> _EXERCISE REQUIREMENTS_:
**A)** Decide whether each statement below agrees with the job abandonment text. Answer yes or no for each, and quote the words from the text that decide it.
(i) Most state unemployment agencies have a law setting the minimum number of no-call, no-show days that counts as a quit.
(ii) Employers can differ in how many days of absence without notice they treat as a voluntary resignation.
(iii) In deciding these cases, most states' laws and precedent cases weigh the claimant's intent.
**B)** Write the next part of the job abandonment text, picking up right after its final line.

> _TEXT SHOWN_:
--- START ---
We’ve all heard about “The Great Resignation.” In fact, many of you may have experienced it within your organization. Employees are leaving for various reasons. In this month’s tip, we want to explore one of the ways that employees are saying (or not saying) goodbye. Job abandonment is an unfortunate reality that employers must deal with, and the details also have an impact on the unemployment process.
We will focus on how the states will view job abandonment and who has the burden of proof to help you get the best results in cases where the employee is a “no call, no show” for their shifts.
Who is the Moving Party?
Most employers have policies in place that state an employee who is absent without notice (no call, no show) is considered to have voluntarily resigned. Depending upon the employer, the details of the policy may vary. One employer might consider one incident of no call, no show a quit while another may allow for two or three days of absences without notice before the employee is considered to have voluntarily abandoned their job by company policy.
In contrast, most state unemployment agencies do not have a job abandonment provision or a law covering the minimum number of days an employee must fail to call in or report to work to constitute a quit. Most states’ laws and precedent cases rely strongly on who was the “moving party” in the separation and the claimant’s intent in determining these cases as a quit.
When is the employee considered to be the moving party?
--- END ---
> _DATA LISTING_:
--- START ---
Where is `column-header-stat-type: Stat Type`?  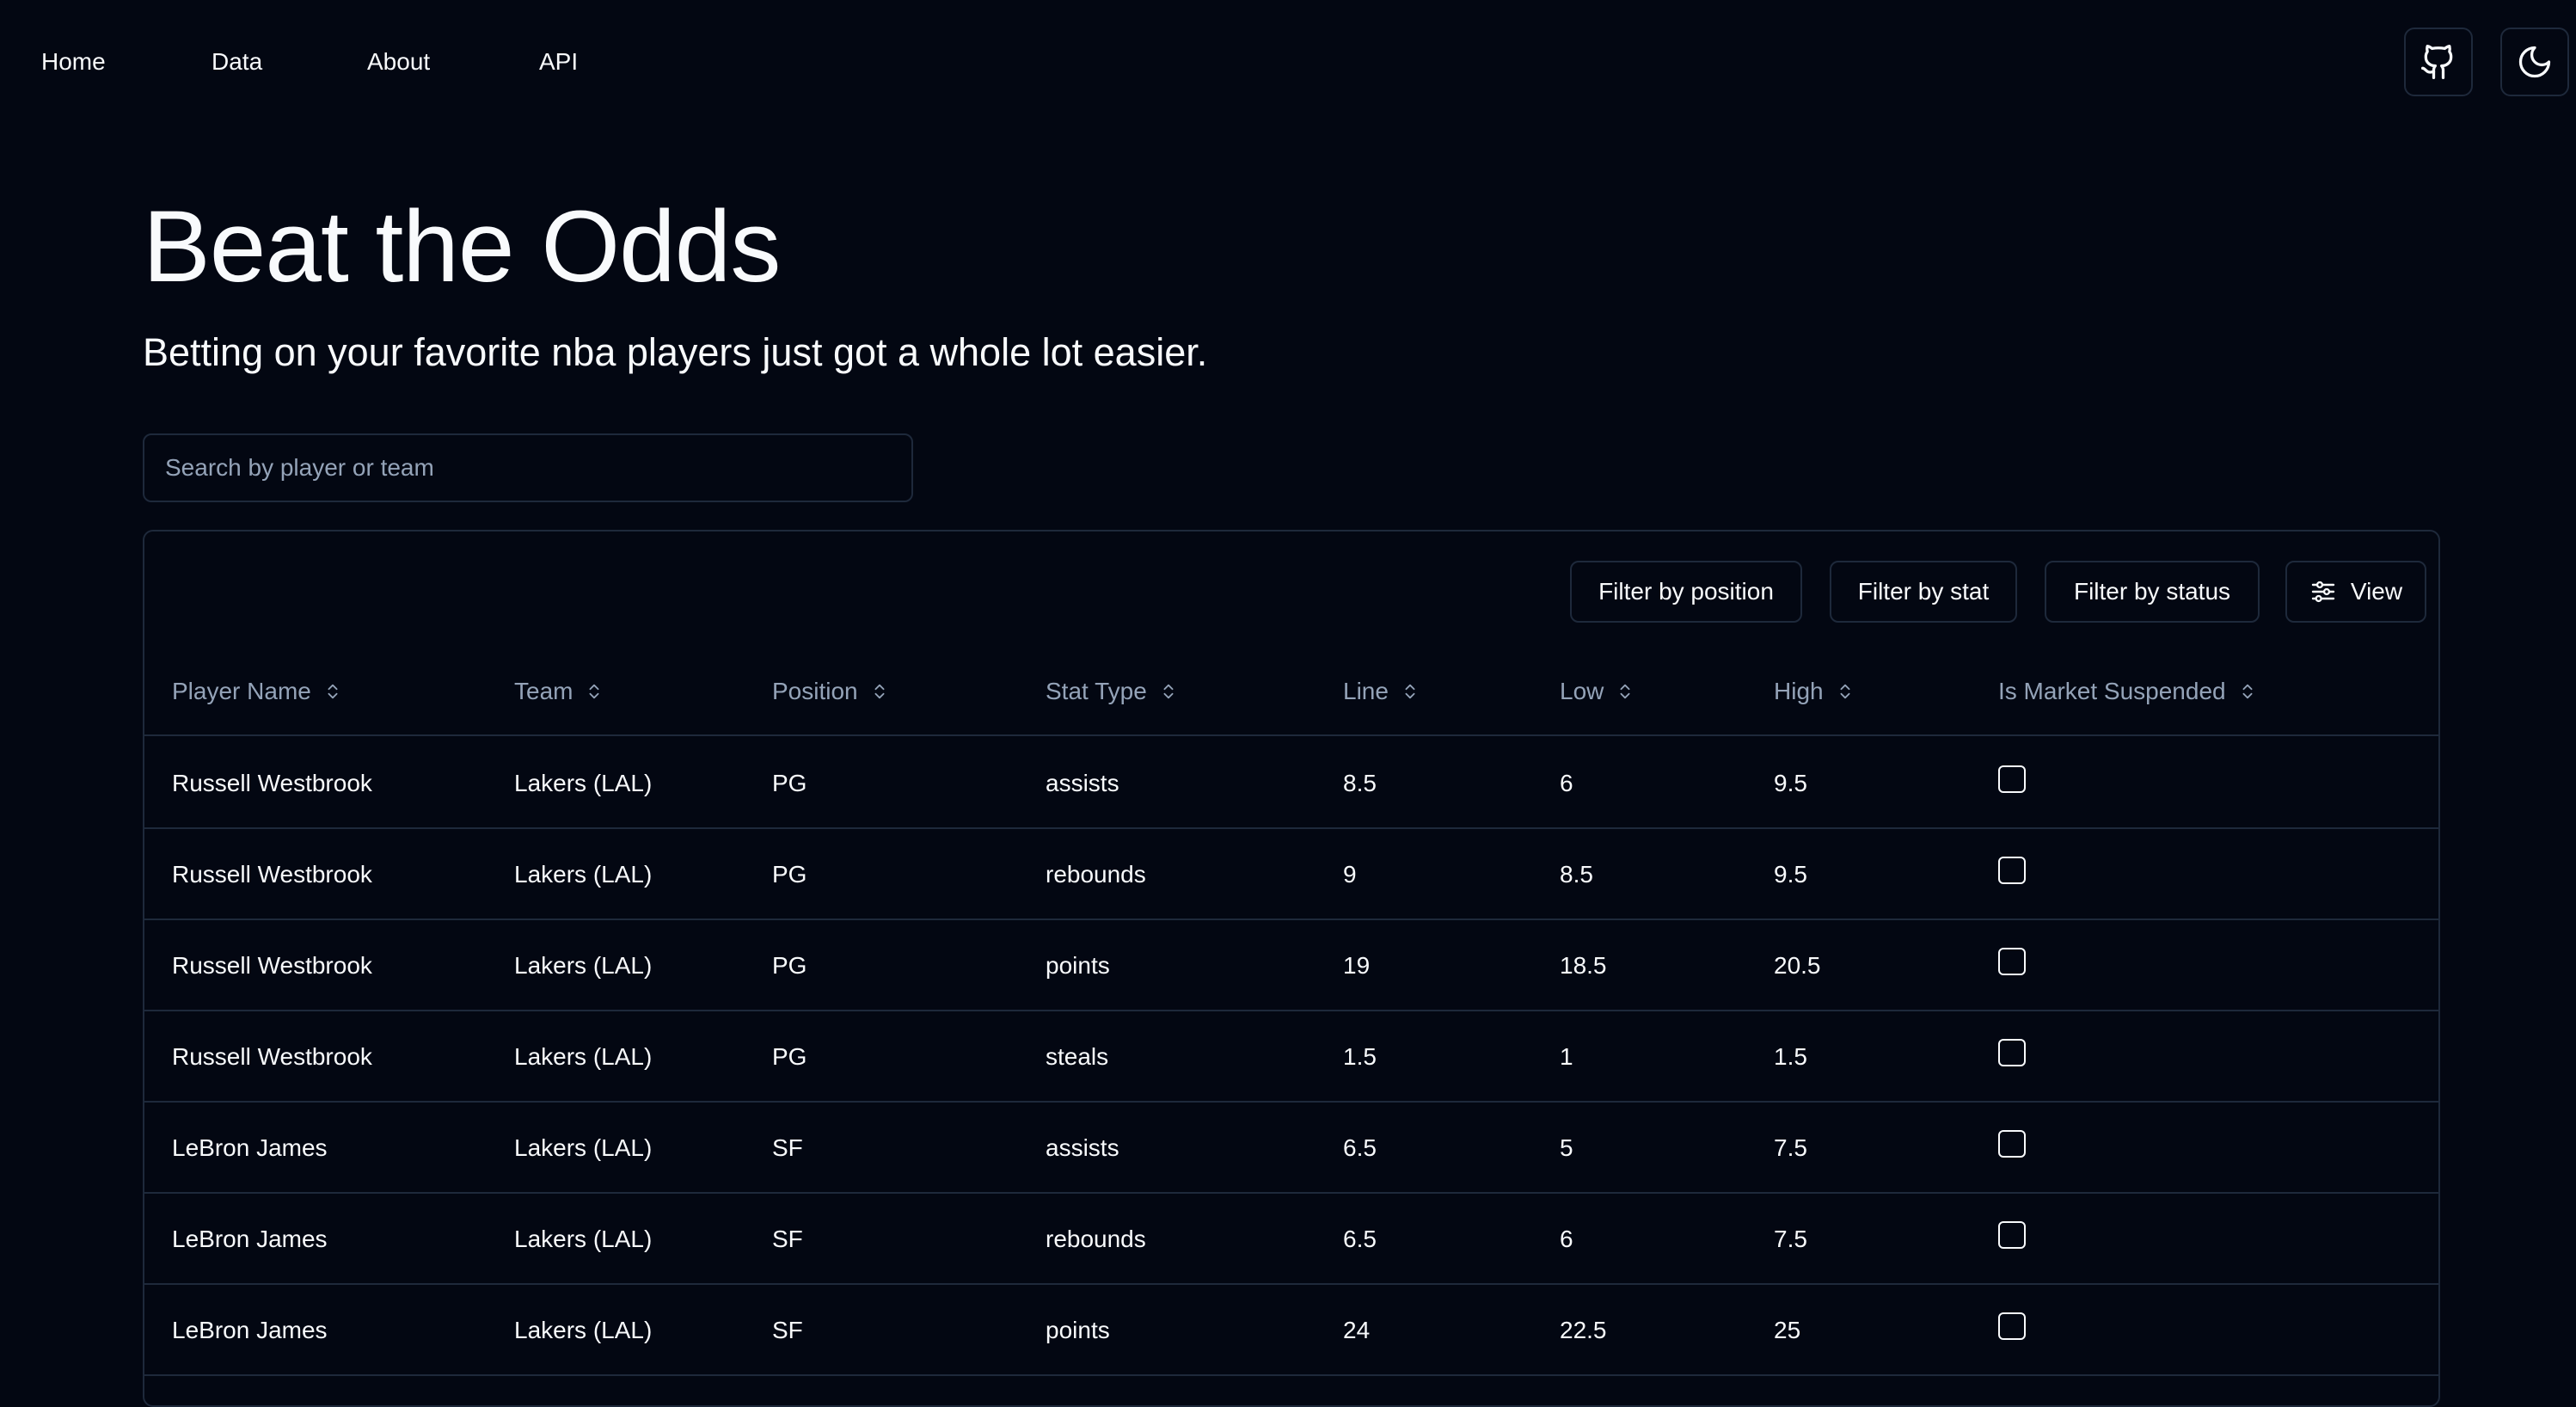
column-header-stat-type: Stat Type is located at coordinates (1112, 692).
--- END ---
--- START ---
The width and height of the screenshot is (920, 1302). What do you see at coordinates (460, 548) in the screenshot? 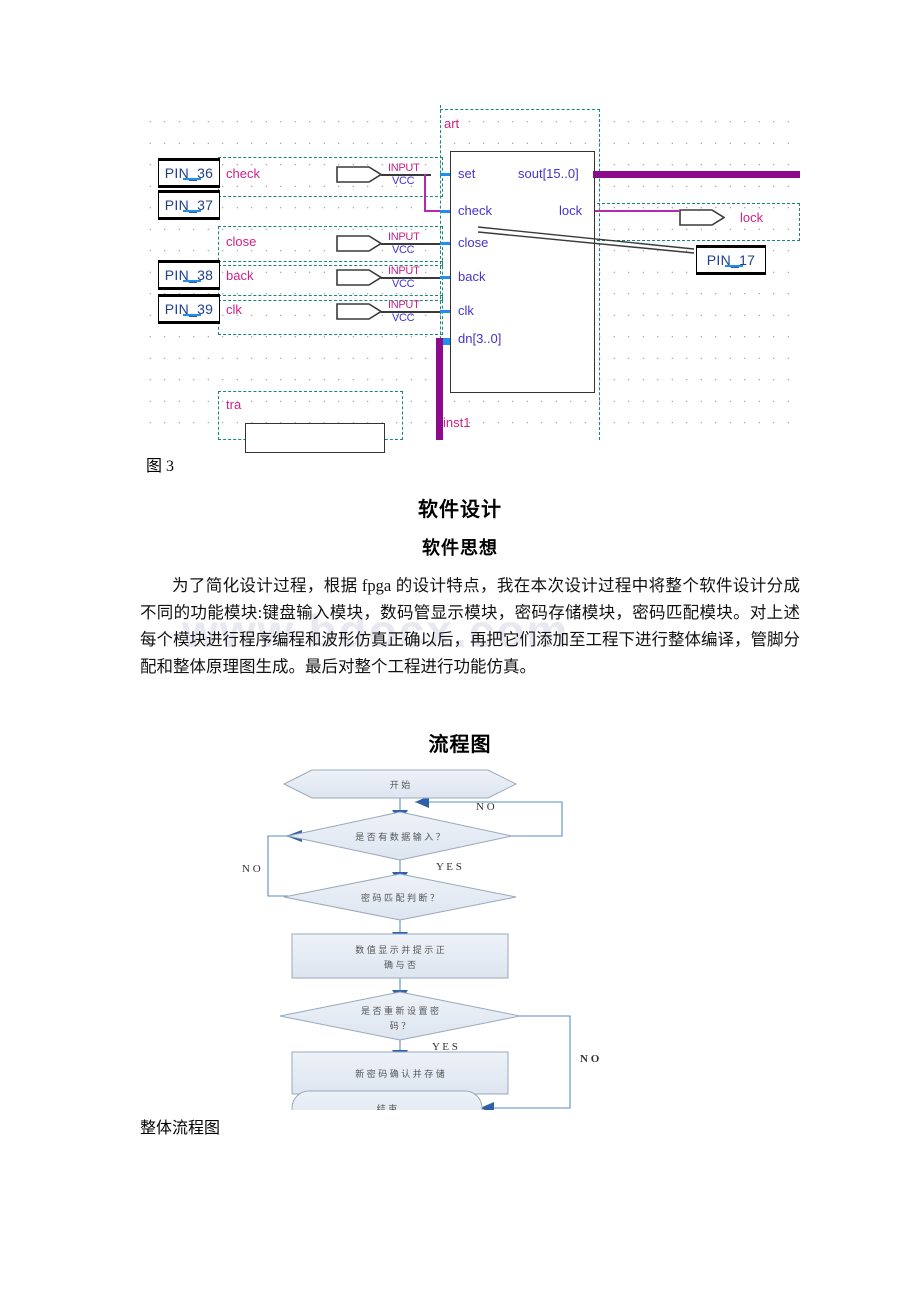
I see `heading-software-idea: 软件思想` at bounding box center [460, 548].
--- END ---
--- START ---
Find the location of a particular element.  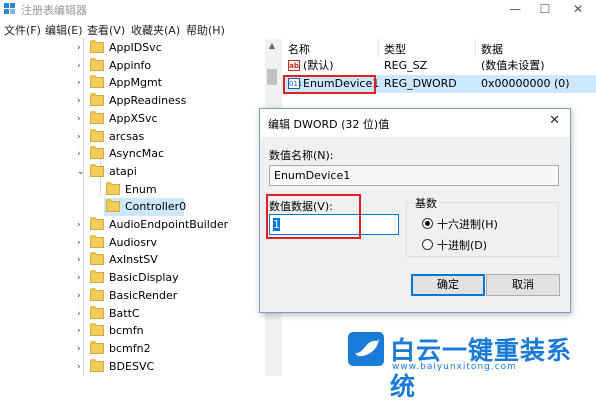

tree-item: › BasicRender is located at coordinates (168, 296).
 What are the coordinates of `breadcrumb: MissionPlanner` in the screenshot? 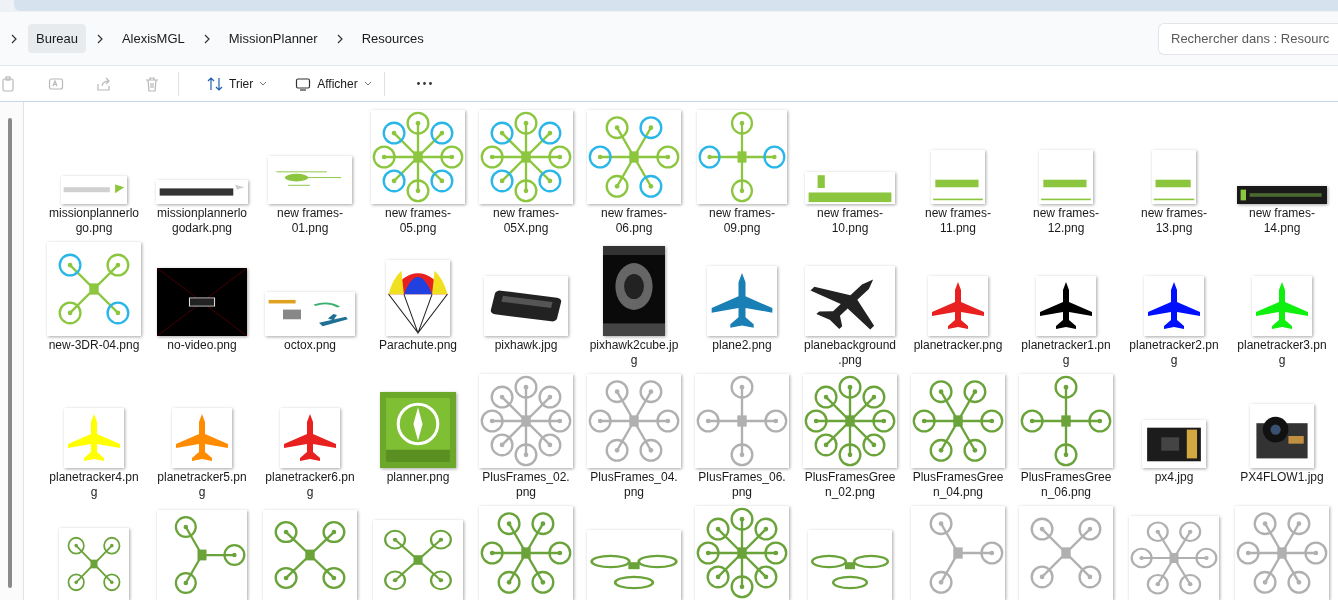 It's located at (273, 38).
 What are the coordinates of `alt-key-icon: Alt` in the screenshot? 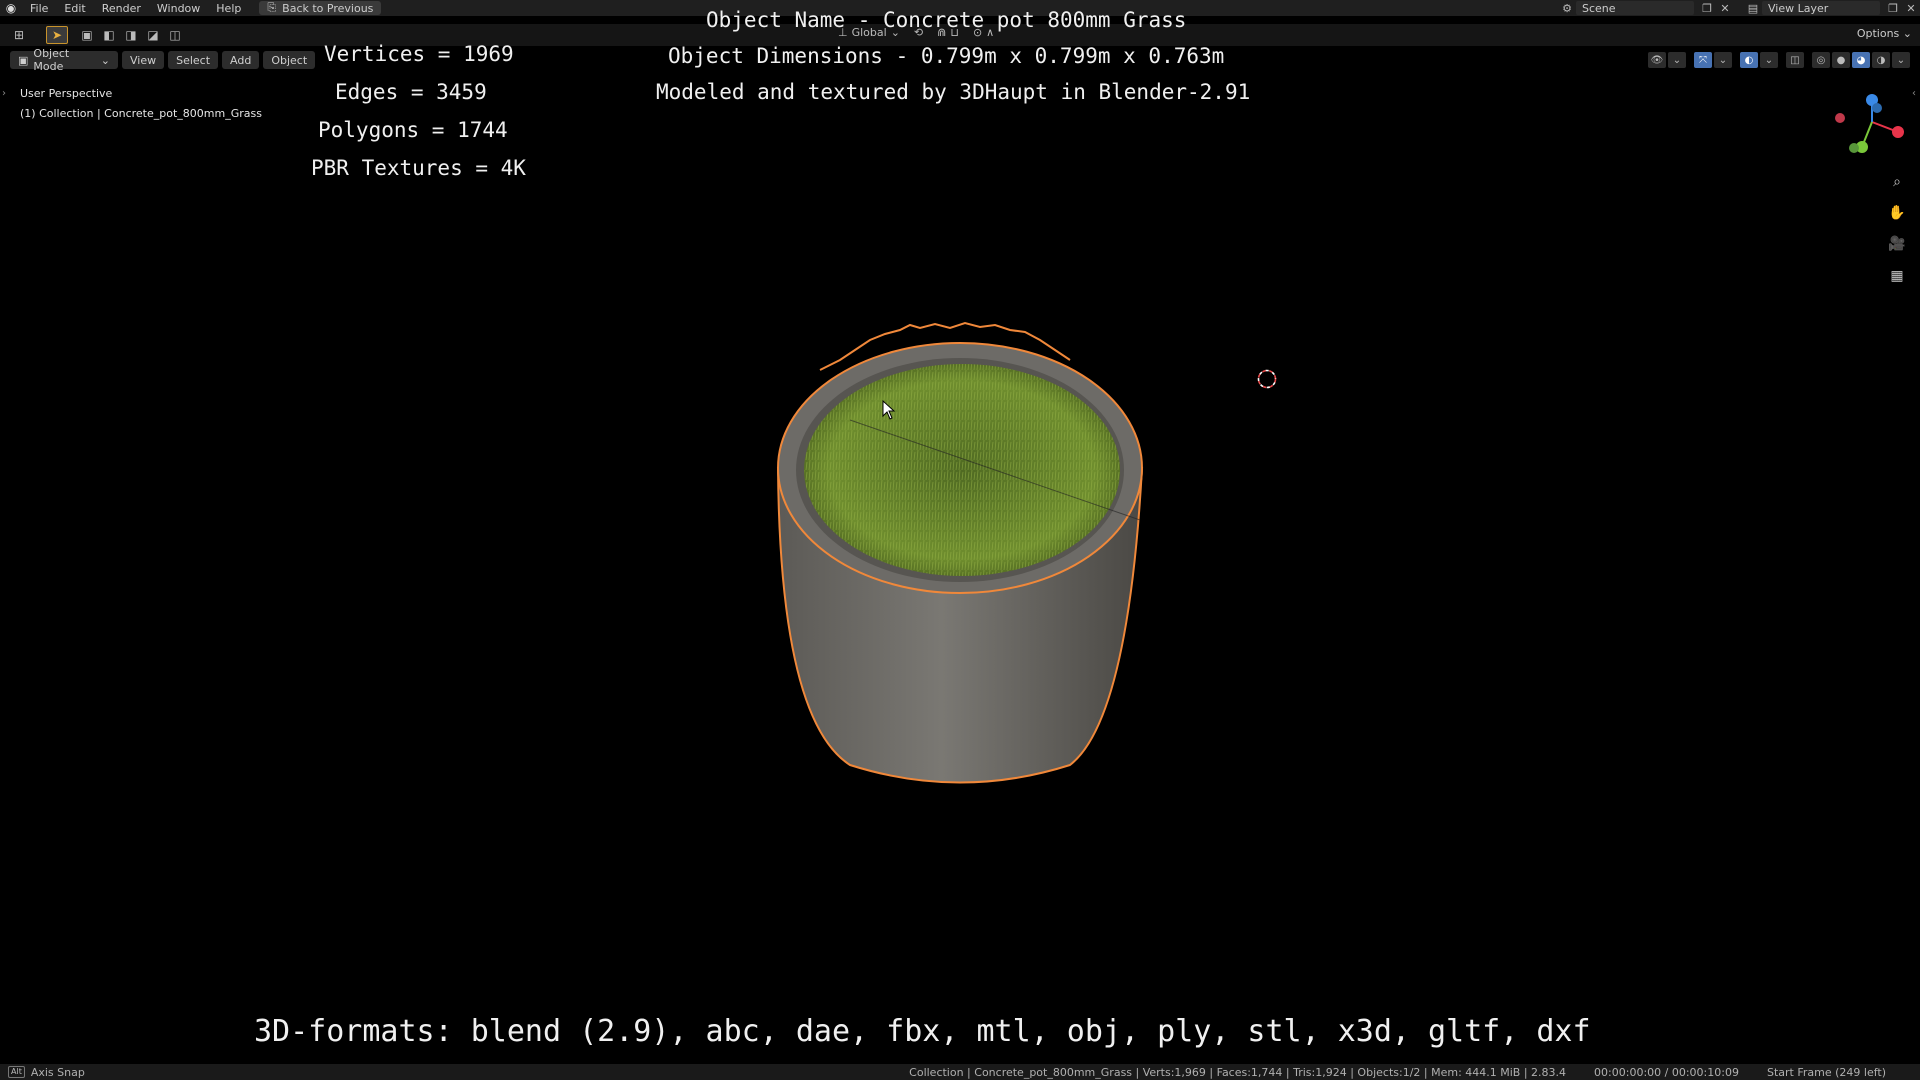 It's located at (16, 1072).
--- END ---
> _EXPECTED OUTPUTS_:
**A)**
(i) No: "most state unemployment agencies do not have a job abandonment provision or a law covering the minimum number of days an employee must fail to call in or report to work to constitute a quit."
(ii) Yes: "One employer might consider one incident of no call, no show a quit while another may allow for two or three days of absences without notice before the employee is considered to have voluntarily abandoned their job by company policy."
(iii) Yes: "Most states’ laws and precedent cases rely strongly on who was the “moving party” in the separation and the claimant’s intent in determining these cases as a quit."

**B)**
If the employee never attempts to return to work and never attempts to contact the employer at any point, the state workforce agencies consider the employee to have voluntarily quit. There must be the inference or indication that the employee did not intend to return to work.
When is the employer considered to be the moving party?
If the claimant does contact the employer after being a no call, no show for one or more days, and is told that they were considered to have abandoned their job, most unemployment agencies rule that the employer is the moving party, the claimant has been discharged, and the misconduct provision of the unemployment law is considered.
In the situations where the misconduct provision is applied, a case of failing to call in or report to work is usually an easy one to prove. Every state has precedent cases that consider absence without notification to the employer to be misconduct.
The key to success in these cases is showing that the employer has an established, uniformly enforced policy of how many days of no call, no show is considered job abandonment and that the employee was made aware of the policy.
In reviewing the laws and precedent cases throughout the states, misconduct was more consistently found when the employer’s policy held two or more days of no call, no show by the employee. Most states will consider the employee’s disciplinary record to see if prior warnings were issued for attendance or previous no call, no show incidents before ruling misconduct. The important thing to note is that to pursue a job abandonment case, you should have a separate and distinct policy around no call, no show.
Burden of Proof
As with any unemployment issue, there can be other factors that change the states rulings. The most common issue in job abandonment cases is the claimant’s ability to contact the employer. If an employee can prove that there was an issue that prohibited them from contacting the employer and that there was no alternative to get notification to the employer, the unemployment office may not find misconduct. Similarly, cases in which the employee is unable to contact the employer, but has another party notify the employer of the absence may not be considered a no call, no show by the state agency.
As you complete the termination paperwork, here are some helpful steps when dealing with job abandonment separations:
- Record the dates/shifts that the employee was a no call, no show.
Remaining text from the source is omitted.